A recent paper from the Dekker lab, released as part of the ENCODE project, describes 5C, a new tool for analyzing three-dimensional looping interactions in chromosomes at unprecedented resolution. 5C, which stands for chromosome conformation capture carbon copy, is capable of describing interactions between promoter regions and distal regulatory regions, providing a new clue for connecting regulatory regions to the genes that they regulate. This technology is still limited by the number of experiments required to investigate large regions of the genome; in this study, they examined only 1% of the genome, corresponding to the ENCODE pilot regions.

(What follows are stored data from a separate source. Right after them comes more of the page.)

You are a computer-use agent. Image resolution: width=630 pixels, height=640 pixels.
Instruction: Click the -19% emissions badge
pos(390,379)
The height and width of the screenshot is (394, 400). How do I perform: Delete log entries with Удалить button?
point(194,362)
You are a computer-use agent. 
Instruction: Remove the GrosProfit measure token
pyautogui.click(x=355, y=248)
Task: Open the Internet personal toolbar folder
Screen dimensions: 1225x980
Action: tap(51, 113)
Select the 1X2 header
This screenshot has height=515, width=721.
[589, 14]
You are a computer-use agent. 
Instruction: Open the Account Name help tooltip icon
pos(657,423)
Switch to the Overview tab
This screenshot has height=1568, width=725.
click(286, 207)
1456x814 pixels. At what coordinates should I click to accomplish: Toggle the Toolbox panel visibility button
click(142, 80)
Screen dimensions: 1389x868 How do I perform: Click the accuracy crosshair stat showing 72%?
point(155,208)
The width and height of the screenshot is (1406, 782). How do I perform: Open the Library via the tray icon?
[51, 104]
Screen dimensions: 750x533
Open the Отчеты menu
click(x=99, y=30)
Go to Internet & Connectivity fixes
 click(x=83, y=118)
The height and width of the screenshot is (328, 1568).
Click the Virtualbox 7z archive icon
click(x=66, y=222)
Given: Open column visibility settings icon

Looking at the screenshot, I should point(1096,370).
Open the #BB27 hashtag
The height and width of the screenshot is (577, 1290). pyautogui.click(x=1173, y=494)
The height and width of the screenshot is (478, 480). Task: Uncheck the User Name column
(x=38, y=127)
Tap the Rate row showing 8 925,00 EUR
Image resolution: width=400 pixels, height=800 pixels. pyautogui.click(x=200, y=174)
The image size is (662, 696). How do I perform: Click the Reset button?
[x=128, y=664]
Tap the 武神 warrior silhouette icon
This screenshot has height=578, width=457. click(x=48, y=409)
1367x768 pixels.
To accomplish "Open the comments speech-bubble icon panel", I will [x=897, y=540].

This study is motivated by the difficulty in assigning regulatory regions to target genes. They used genome annotations from another ENCODE paper to divide the genome into enhancers, promoters, CTCF, and other sections, and investigated the three-dimensional relationships between TSS and these regions. Unlike promoters, distal enhancers do not necessarily correspond to the nearest gene. This paper finds that only 7% of looping interactions are between an enhancer and the nearest TSS, and 22% of looping interactions are between an enhancer and the nearest active TSS. This supports the idea that genes within the ‘loop’ section of the chromosome structure may not be regulated by the enhancer that regulates a gene at the ‘narrow’ part of the loop.
Interestingly, they found that enhancers between enhancer, promoter, and CTCF regions were most common about 120kb upstream of the TSS for a gene. Less surprisingly, they found that TSS with more 5C interactions are more highly expressed. Furthermore, the 3d interaction network is tissue-specific, although this is more true for TSS-promoter and TSS-enhancer interactions than TSS-CTCF. 5C is still far from perfect – in particular, we still do not have a 5C map of the entire genome. However, this data helps fill in the gaps from more traditional 3C, 4C, and Hi-C experiments, and provides novel insight into the role of distal enhancers in gene regulation.